The Ronald Regan State Building in downtown Los Angeles and home to the 2nd District Court of Appeals. Photo by John Schreiber.
The Ronald Regan State Building in downtown Los Angeles and home to the 2nd District Court of Appeals. Photo by John Schreiber.

A state appeals court panel on Wednesday upheld a man’s second-degree murder conviction for his live-in girlfriend’s killing in Long Beach.

The three-justice panel from California’s 2nd District Court of Appeal rejected the defense’s claim that the trial court erred in refusing to give a jury instruction on involuntary manslaughter in Marcos Gustavo Zermeno’s trial.

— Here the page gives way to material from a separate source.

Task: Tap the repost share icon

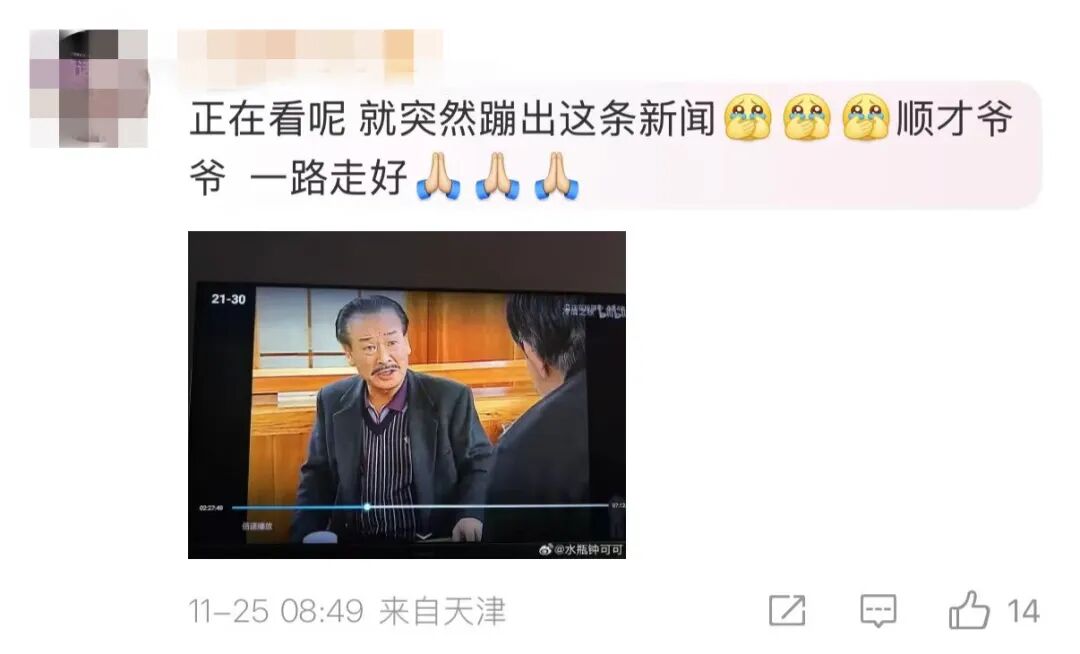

The appellate court justices noted that the defense’s theory of the case was that the Aug. 4, 2012, shooting death of Eleanora Rivera Hidalgo was an accident and that jurors were instructed accordingly.

“Appellant was not entitled to have the jury instructed on involuntary manslaughter in the absence of evidence sufficient to support such an instruction,” the panel found in its 12-page ruling.

The appellate panel also rejected the defense’s contention that the trial court erred by instructing jurors about a person fleeing after the commission of a crime. Zermeno fled the scene of the shooting and was arrested eight days later in Compton by Long Beach police detectives.

Zermeno and the mother of his three young children — who were 2, 6 and 7 at the time — had been arguing inside a car parked at a mobile home park in the 6400 block of Atlantic Avenue before she was shot.

Zermeno was convicted in October 2013 of second-degree murder and was sentenced in December 2013 to 28 years to life in state prison.